• **EXERCISE DESCRIPTION**
The answer must consist solely of the lines from the line with "Image resolution: width=1024" to the end of the data below, transcribed exactly and with no pictures.

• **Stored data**
************
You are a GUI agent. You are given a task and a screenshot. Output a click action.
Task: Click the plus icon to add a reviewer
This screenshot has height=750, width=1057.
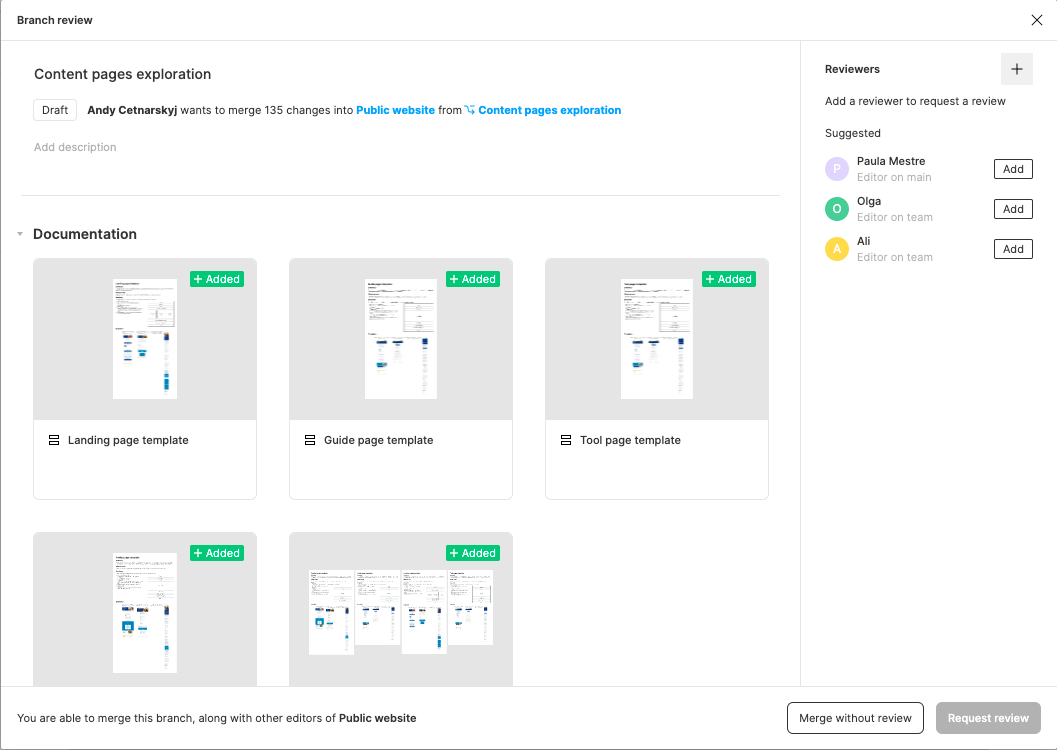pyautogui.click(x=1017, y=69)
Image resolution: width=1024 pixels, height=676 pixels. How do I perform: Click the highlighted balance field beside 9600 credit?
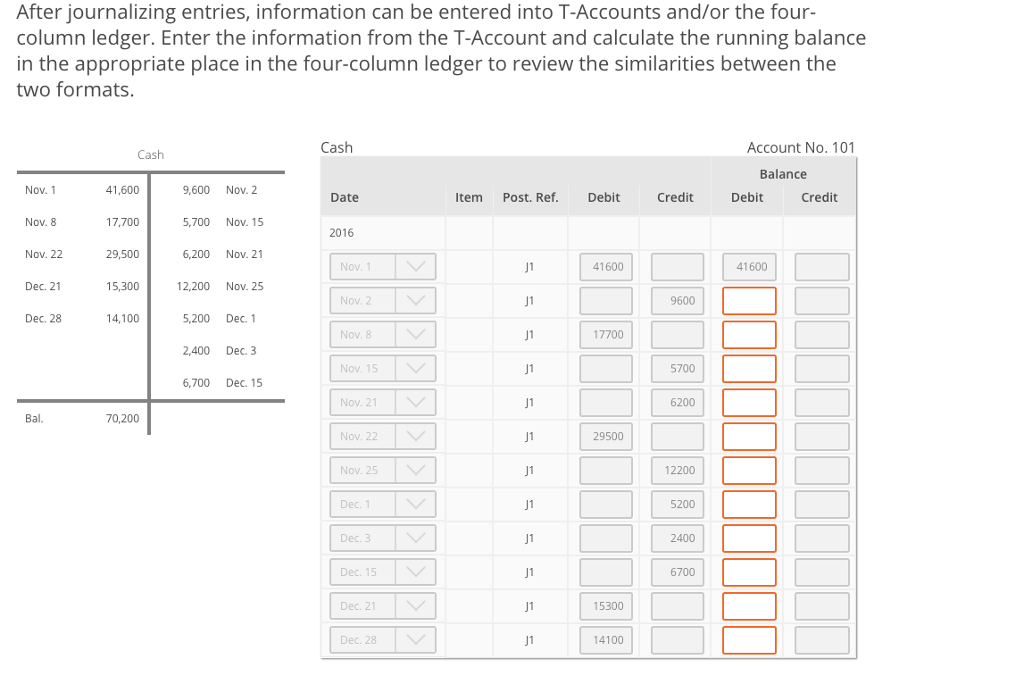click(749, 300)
************
• **SOLUTION FOR THIS TASK**
Image resolution: width=1024 pixels, height=676 pixels. How do I perform: Click the highlighted balance field beside 9600 credit?
click(749, 300)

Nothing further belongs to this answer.